> COMPLETE THE FOLLOWING:
(a) Please rewrite the barrelseq issue thread starting with "dacb commented 5" and going on through "file or directory\n')", putting "intercepted" in place of "caught".
(b) In the barrelseq issue thread, what return code did the samtools faidx command produce?

> EXCERPT TO READ:
* * * * * * *
BeckResearchLab / barrelseq

Bacteria & archaea, isolate and simple community RNA-Seq analysis pipeline
MIT License
1 stars 0 forks source link

Improve error handling when files don't exist, e.g. in engine run #3

Open dacb opened 5 years ago

dacb commented 5 years ago

In an environment without some of the paths listed in the config, e.g. /work/software directory, engine run will throw an error that should probably be caught and handled. E.g.,

(barrelseq) [dacb@D-10-19-48-52 ~/work/barrelseq]$ ./shim.py engine run --config-file /tmp/mytoy/config.yaml 
config file validation succeeded
CompletedProcess(args='/work/software/samtools/bin/samtools faidx /tmp/mytoy/data/reference.fasta', returncode=127, stderr=b'/bin/sh: /work/software/samtools/bin/samtools: No such file or directory\n')
Traceback (most recent call last):
  File "./shim.py", line 10, in <module>
    barrelseq.command_line.main()
  File "/Users/dacb/work/barrelseq/barrelseq/command_line.py", line 545, in main
    args.func(args)
* * * * * * *
> DATASET EXCERPT:
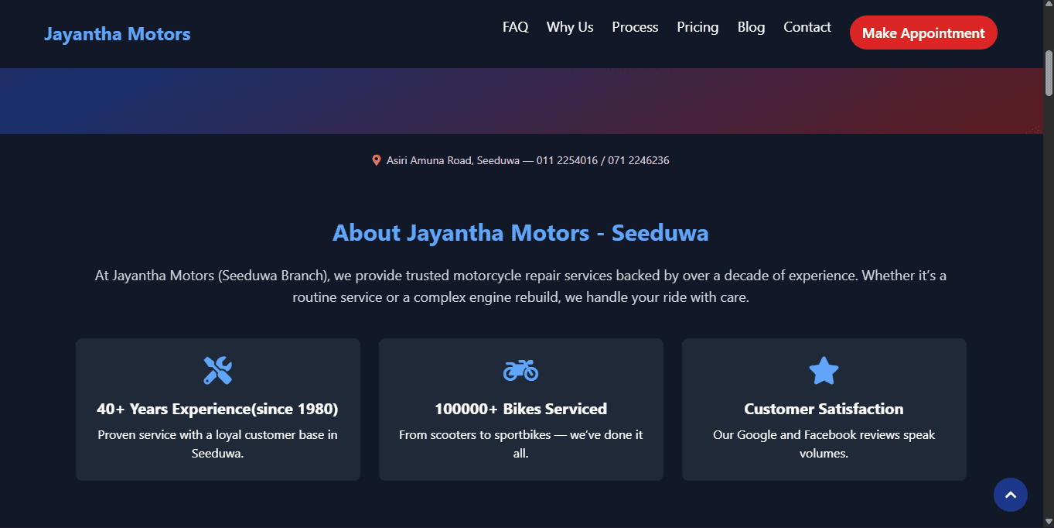Open the Why Us section from the navbar

pos(570,26)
* * * * * * *
> ANSWERS:
(a)
dacb commented 5 years ago

In an environment without some of the paths listed in the config, e.g. /work/software directory, engine run will throw an error that should probably be intercepted and handled. E.g.,

(barrelseq) [dacb@D-10-19-48-52 ~/work/barrelseq]$ ./shim.py engine run --config-file /tmp/mytoy/config.yaml 
config file validation succeeded
CompletedProcess(args='/work/software/samtools/bin/samtools faidx /tmp/mytoy/data/reference.fasta', returncode=127, stderr=b'/bin/sh: /work/software/samtools/bin/samtools: No such file or directory\n')

(b) 127